> **Passage**

Specifically, the deinking processes makes use of hydrogen peroxide and bleach to remove particles and fillers from post-consumer paper waste. Following metal removal from the paper packaging, the fibers can be re-pulped and reused in recycled paper products.
[0067] Embodiments of the present disclosure also include features that may enhance and/or improve food quality. For instance, the metal nanoparticles, such as the silver and/or copper forms, provide a level antimicrobial activity that may inhibit, and in some cases, potentially prevent, microbial growth on food prior to consumption. Accordingly, the microwave susceptor may be considered an antimicrobial microwave susceptor.
[0068] In certain embodiments, the susceptors described herein may be configured for metal reclamation. A metal reclamation process also involves a material reuse process, where the metal particles can be dissolved into metallic ions through chemical processing such as acidic washes. Following this process, the metallic ions can be plated onto metal substrates, or can be precipitated out of solution into a metallic salt. Both of which can produce a metallic product that can be re-used to produce future susceptors and/or other products
[0069] The following definitions set forth below apply to the present disclosure.
[0070] The articles“a” and“an” are used herein to refer to one or to more than one (i.e., to at least one) of the grammatical object of the article. By way of example,“an element” means one element or more than one element.
[0071] Where a range of values is provided, it is understood that each intervening value, to the tenth of the unit of the lower limit unless the context clearly dictates otherwise, between the upper and lower limit of that range and any other stated or intervening value in that stated range, is encompassed within the invention. Numerical ranges recited herein by endpoints include all numbers and fractions subsumed within that range (e.g., 1 to 5 includes 1, 1.5, 2, 2.75, 3, 3.90, 4, and 5). The upper and lower limits of these smaller ranges may independently be included in the smaller ranges and are encompassed within the invention, subject to any specifically excluded limit in the stated range. Where the stated range includes one or both of the limits, ranges excluding either or both of those included limits are also included in the invention.

> **Goals**
- A) Name every number that the susceptor patent excerpt gives as included in the range 1 to 5.
- B) Write the next part of the susceptor patent excerpt, picking up after its final sentence.
The listing after this point is separate material, unrelated to the susceptor patent excerpt.

> **Extracted data**
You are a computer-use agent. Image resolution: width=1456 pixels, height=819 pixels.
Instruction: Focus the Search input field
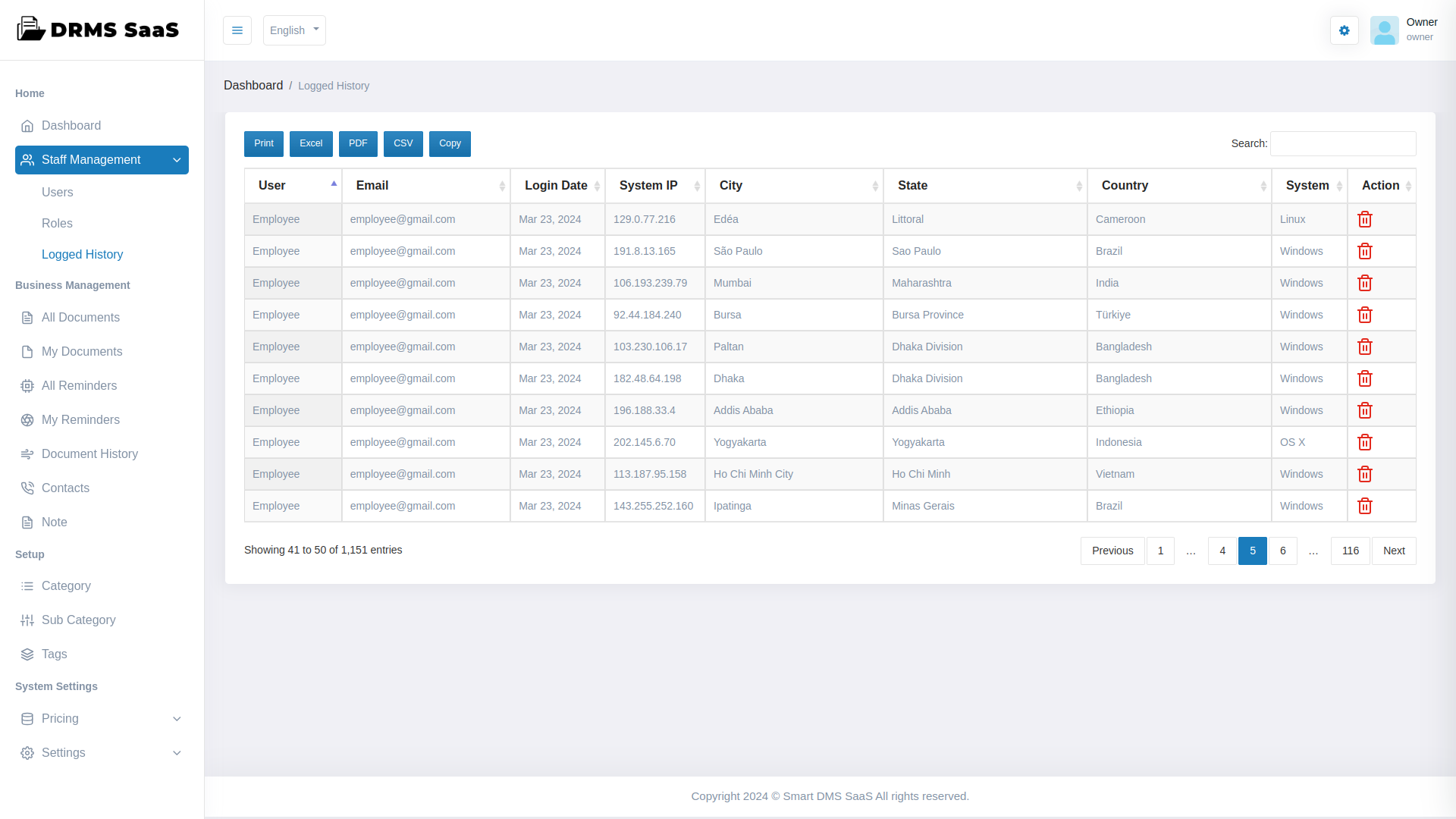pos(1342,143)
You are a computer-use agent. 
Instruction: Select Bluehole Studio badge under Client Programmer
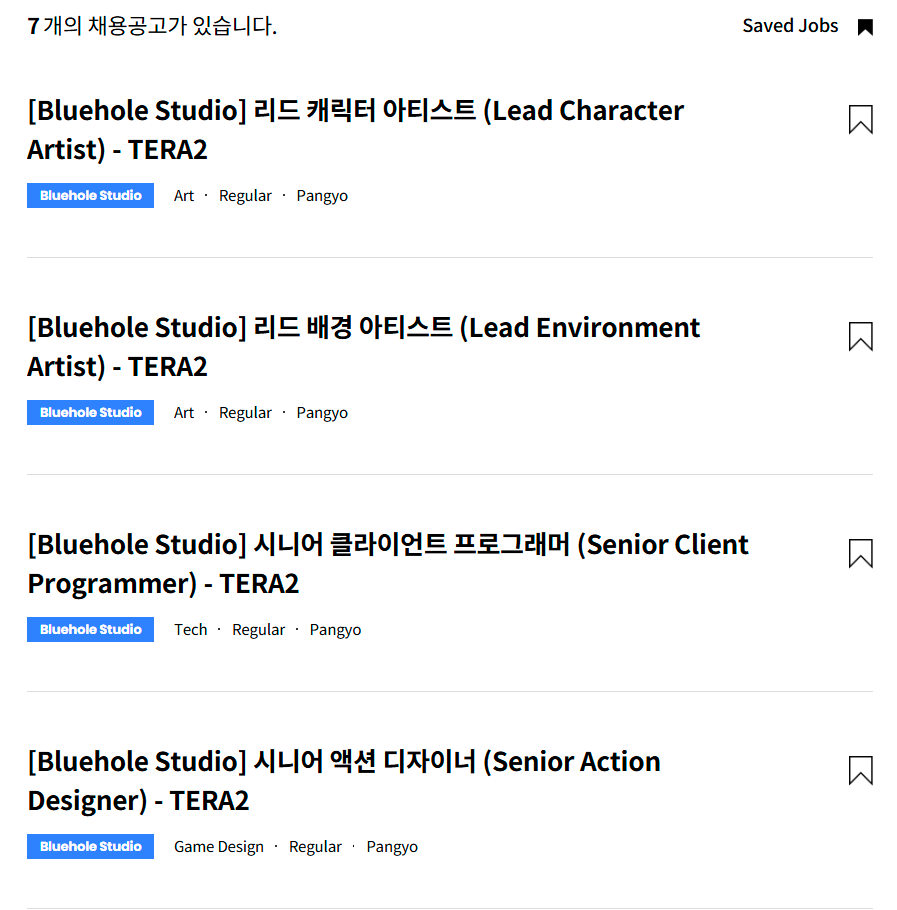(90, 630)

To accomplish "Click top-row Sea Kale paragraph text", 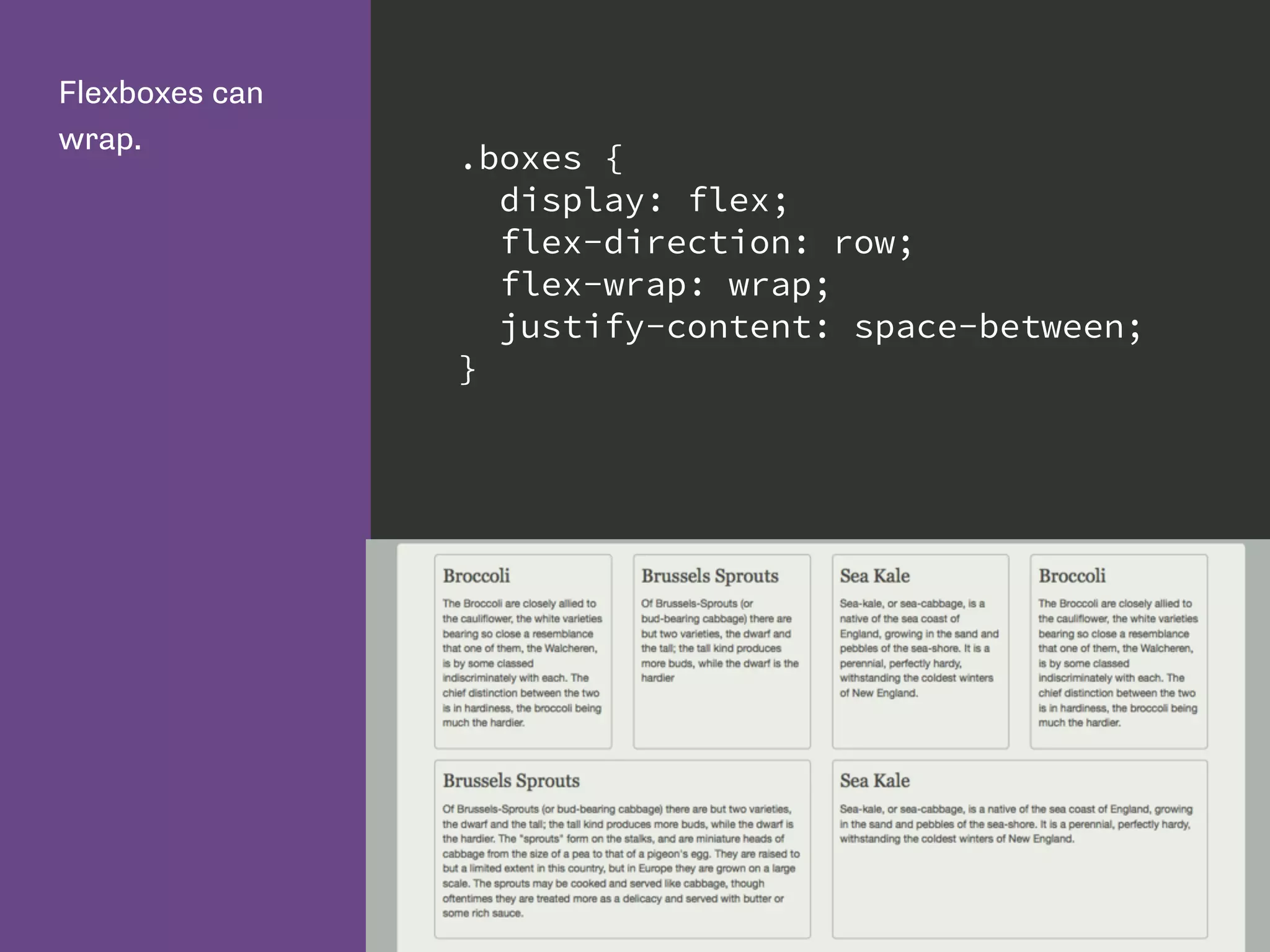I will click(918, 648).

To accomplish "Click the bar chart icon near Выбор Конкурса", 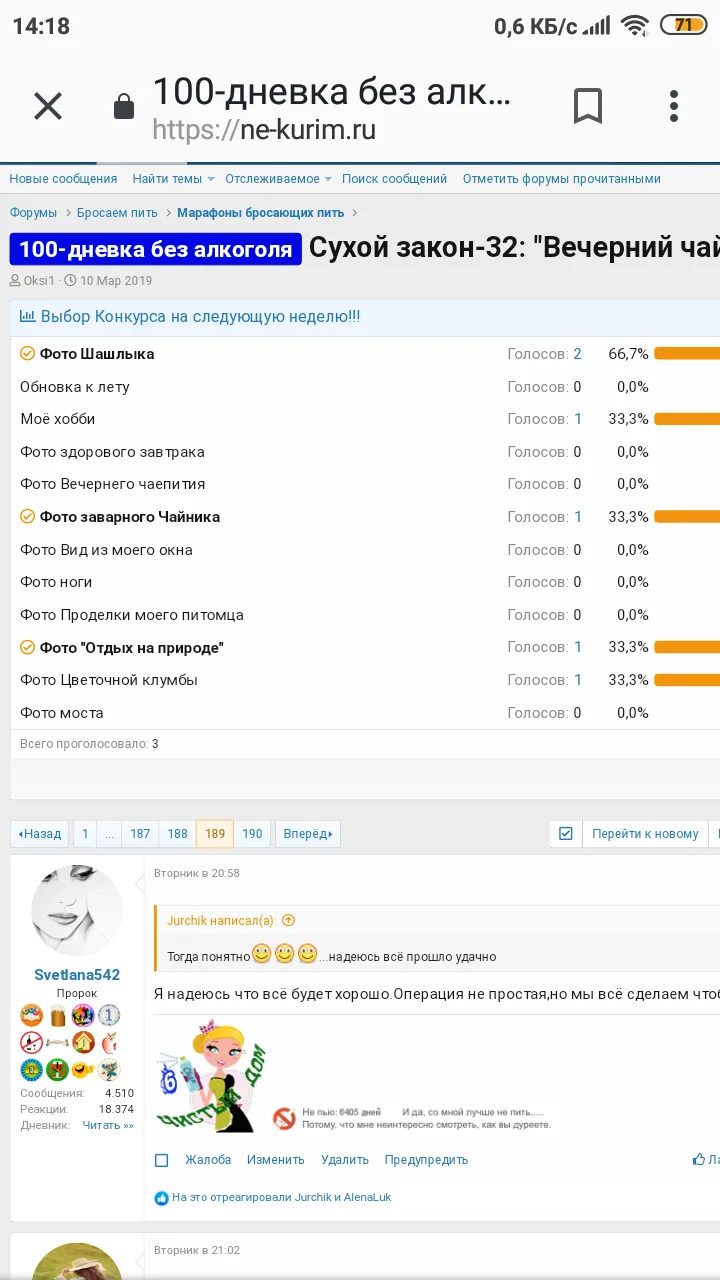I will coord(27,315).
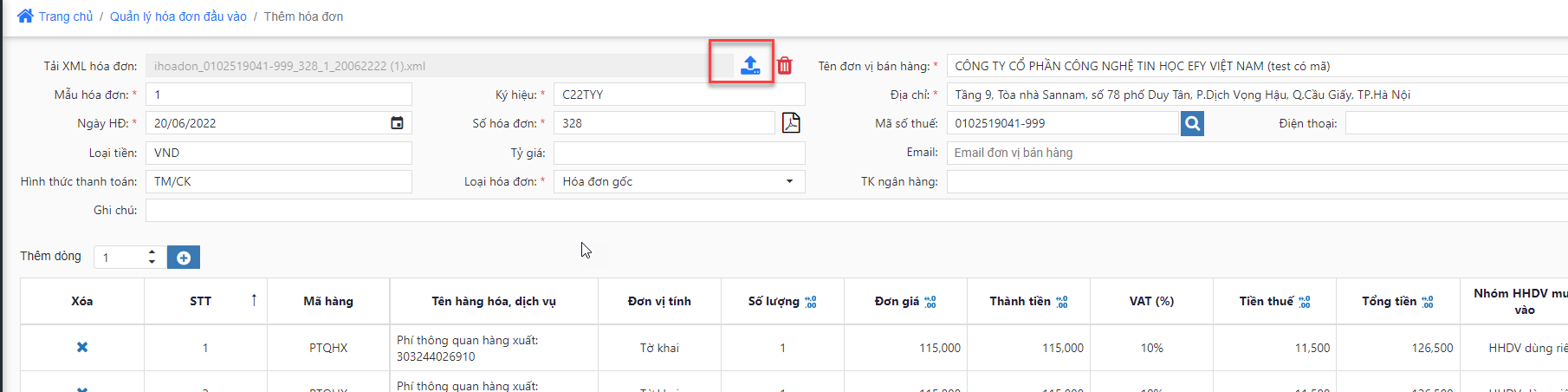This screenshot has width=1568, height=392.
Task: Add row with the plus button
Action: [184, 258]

> **Answers to the exercises**
- A) 1, 1.5, 2, 2.75, 3, 3.90, 4, and 5

- B)
[0072] Certain ranges are presented herein with numerical values being preceded by the term "about". The term "about" is used herein to provide literal support for the exact number that it precedes, as well as a number that is near to or approximately the number that the term precedes. In determining whether a number is near to or approximately a specifically recited number, the near or approximating unrecited number may be a number, which, in the context in which it is presented, provides the substantial equivalent of the specifically recited number. For example,
the term "about" is used herein to modify a numerical value above and below the stated value by a variance of 5%.
[0073] While the disclosure is described herein, using a limited number of embodiments, these specific embodiments are not intended to limit the scope of the disclosure as otherwise described and claimed herein. The precise arrangement of various elements and order of the steps of articles and methods described herein are not to be considered limiting. For instance, although the steps of the methods are described with reference to sequential series of reference signs and progression of the blocks in the figures, the method can be implemented in a particular order as desired.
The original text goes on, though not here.